The Broadband Forum is focused on developing carrier-grade WiFi, while it sees ongoing projects in connected home, broadband abstraction and WiFi management begin to bear fruit this year.
"WiFi has always been very effective from a consumer point of view. We have developed the first generation of a test plan of what makes a WiFi network carrier class. Now we're working on the next release of that, a test plan," said Robin Mersh, Broadband Forum CEO, in a call with Broadband World News. "It will build in mesh capabilities and try to get to a much more robust way of building, then deploying WiFi networks. WiFi technology problems get in the way of all those monetizing ideas [carriers] have. If you haven't got a reliable WiFi network it can kill you."
Carrier-grade WiFi is a newer conundrum the Forum is taking on, but several initiatives it's tackled over the past year or two are coming to fruition this year as well, he said.
"Things are becoming a little more real," Mersh said this week. "There are a few subjects we've been working on where there's been a good deal of preparatory work, where you're starting to see things be deployed, or there are things where you're starting to see actual plans, where real technical work is going to happen."

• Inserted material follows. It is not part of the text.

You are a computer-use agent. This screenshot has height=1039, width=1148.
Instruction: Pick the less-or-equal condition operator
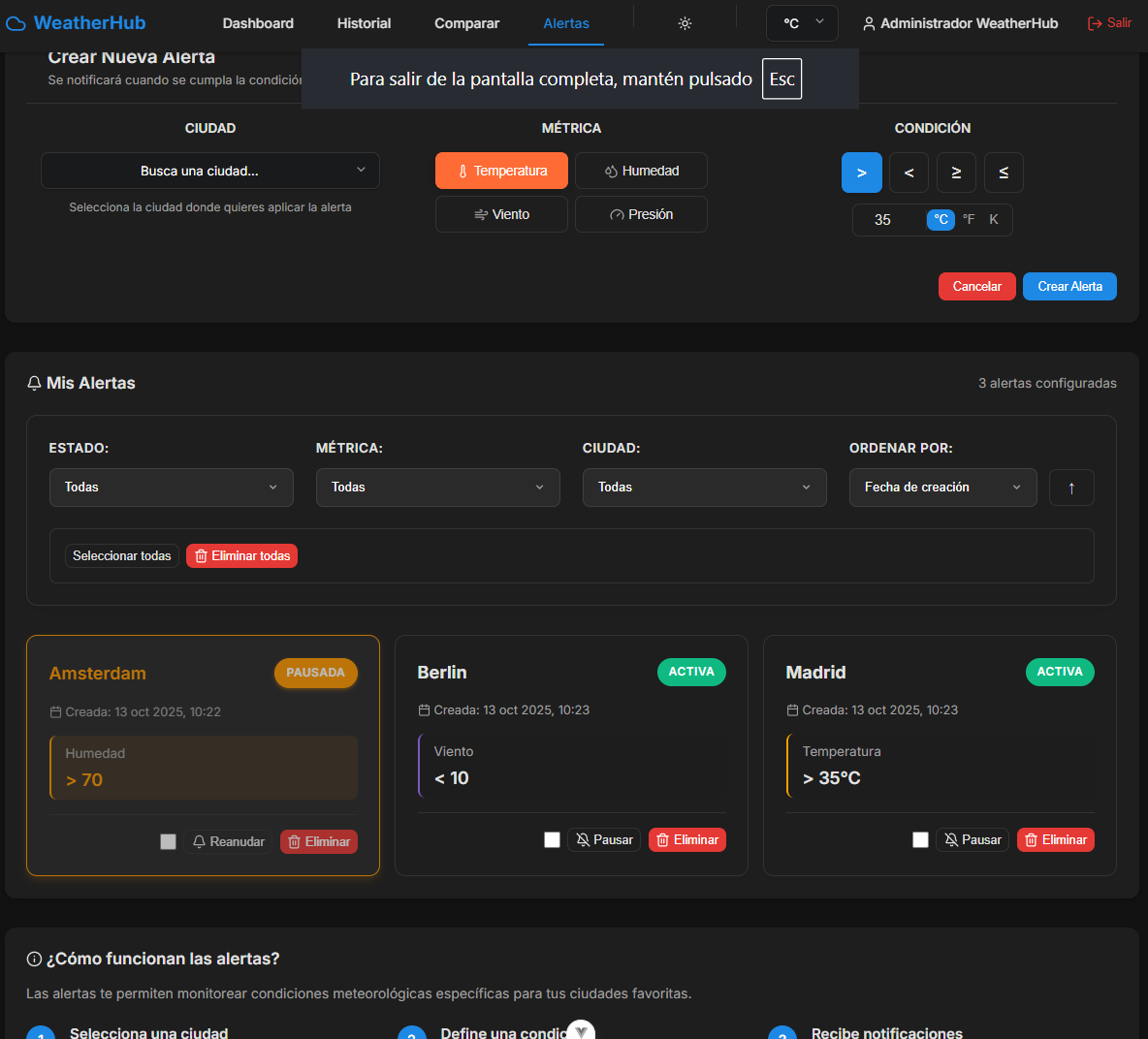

For example, Broadband Forum is making progress on USP Agent, an open source code base designed to help vendors integrate their IoT devices into reference implementations with the Forum's User Services Platform (USP). That standard has already entered its second release, Mersh said. This means it's closer to enabling large-scale operator deployments and new revenue streams, while eliminating the risks associated with proprietary IoT rollouts.
"We’re seeing just a tremendous amount of interest in that area, a real uptick in operator interest in that subject," Mersh said.
In fact, operators are growing more interested in connected homes, he said. Some vendors are working with Broadband Forum's USP, Mersh said, with more expected to announce news shortly.
"We have already started to have some deployment. I don't think there's news yet but we do know vendors are already shipping," he said. "A couple of vendors have already been associated with some deployment; we're not allowed to say who, but I'm sure sooner or later it'll come out."
Certification is a logical next step, although it's premature to share details of the non-existent program, Mersh said.
"We did USP with a view to certification. It' a bit different to the other certifications we've seen," he said. "It will be very easy to scale, very cost-effective."
Certification may include WiFi, given the critical role wireless takes in smart homes. As part of WiFi standardization, Broadband Forum expects its relationship to deepen with prpl foundation, an open source non-profit enabling IoT device security and interoperability. The two organizations collaborated last year. But the Forum, as an operator organization, wants to ensure carriers are represented in WiFi standards, protocols and discussions, Mersh said.
"So far we have been developing requirements for WiFi management that [prpl has] been taking into their open source platform. They've been busy working with their open source efforts. Our work so far has been on the requirements piece," said Mersh. "We have been working on some integration with USP. What gets layered on top of that is WiFi performance which is something we've been interested in a while."
In addition, Broadband Forum sees more operators involved in broadband access abstraction, said Mersh. This interest will generate more deployments plus more vendor involvement, he predicted, in areas including cloud central office.
"The Quality of Experience project is progressing too. It's going into trials, and a lot of that will be this year," he noted.